▶ _Exercise requirements_: Each line of the listing where "will" appears should be reported.

▶ _Records provided_:

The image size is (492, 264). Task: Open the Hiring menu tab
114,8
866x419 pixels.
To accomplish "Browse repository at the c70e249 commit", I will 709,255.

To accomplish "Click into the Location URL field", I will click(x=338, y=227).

* * *

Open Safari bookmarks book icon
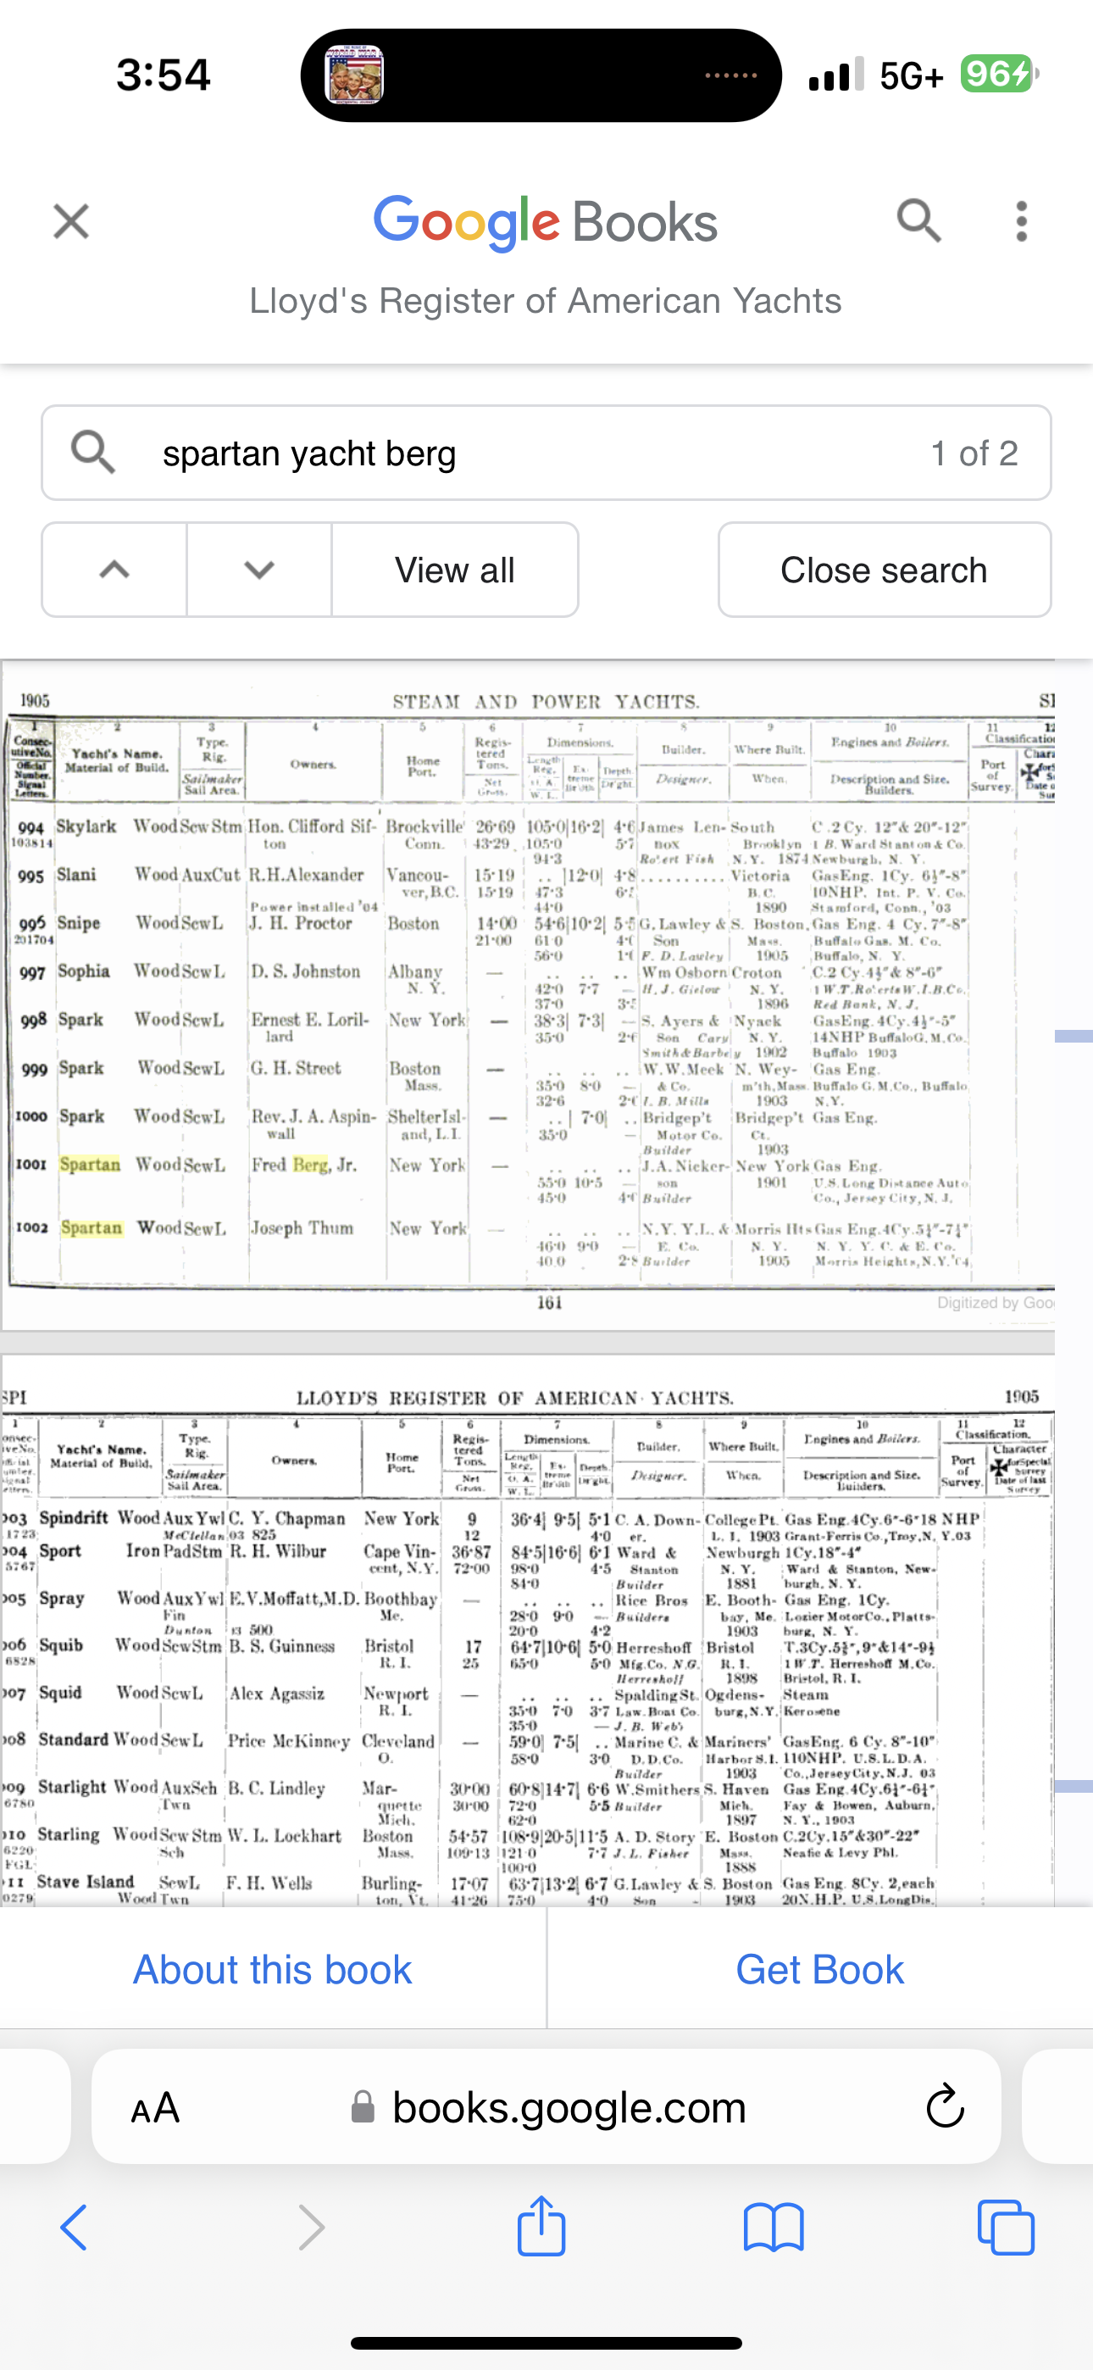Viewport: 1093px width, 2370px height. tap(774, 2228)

* * *

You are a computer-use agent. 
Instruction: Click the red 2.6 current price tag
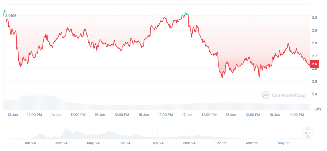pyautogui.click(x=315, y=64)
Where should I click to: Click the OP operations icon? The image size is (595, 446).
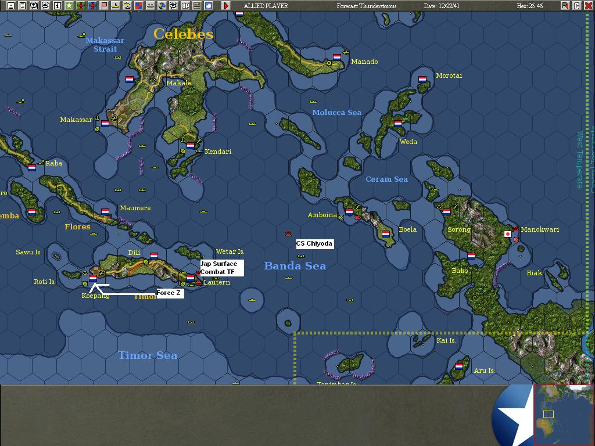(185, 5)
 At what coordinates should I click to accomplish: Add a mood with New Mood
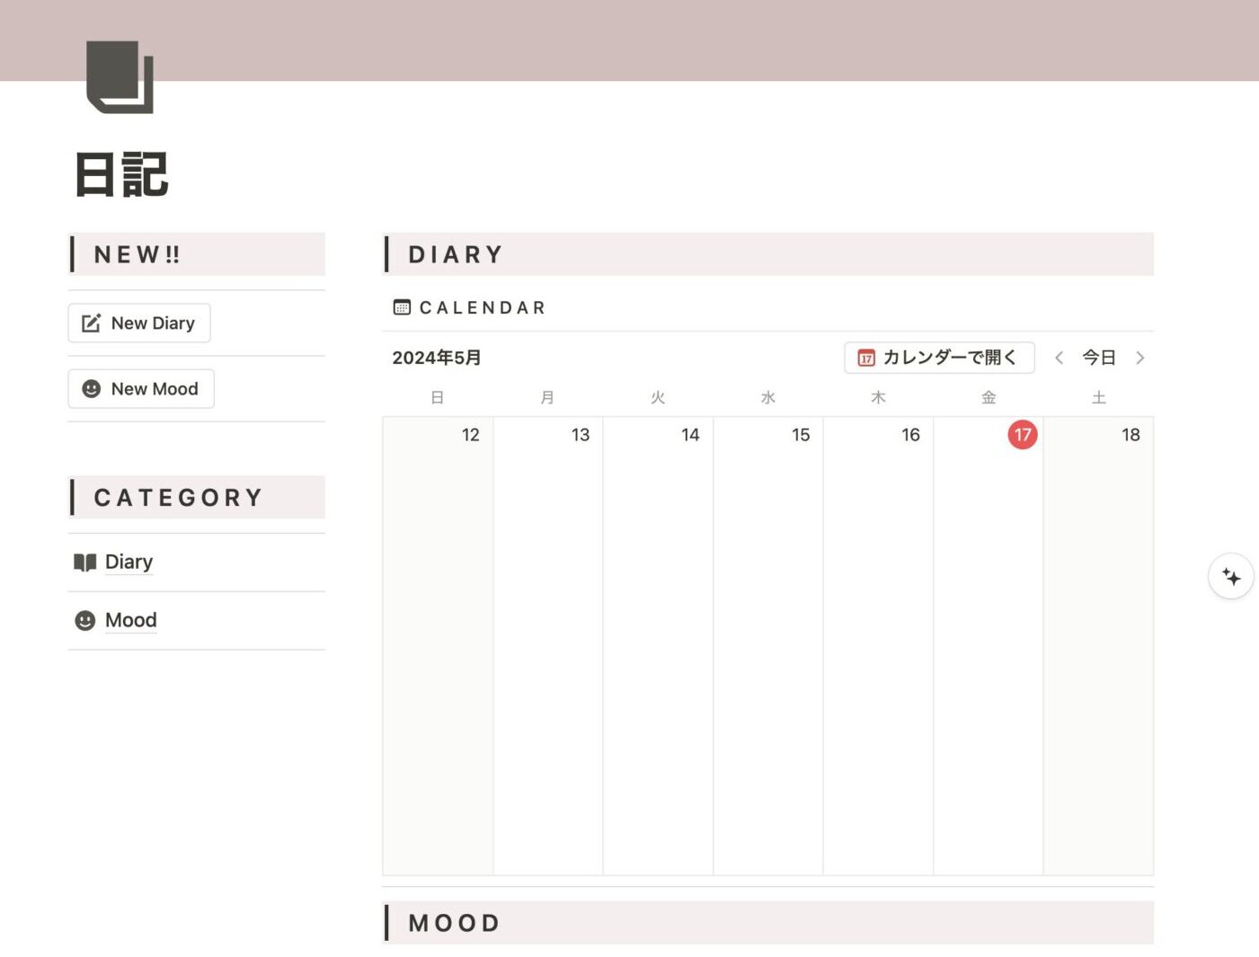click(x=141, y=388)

▶ _Solution_:
To accomplish "Browse repository at the c70e249 commit", I will 709,255.
To accomplish "Click into the Location URL field", I will click(x=338, y=227).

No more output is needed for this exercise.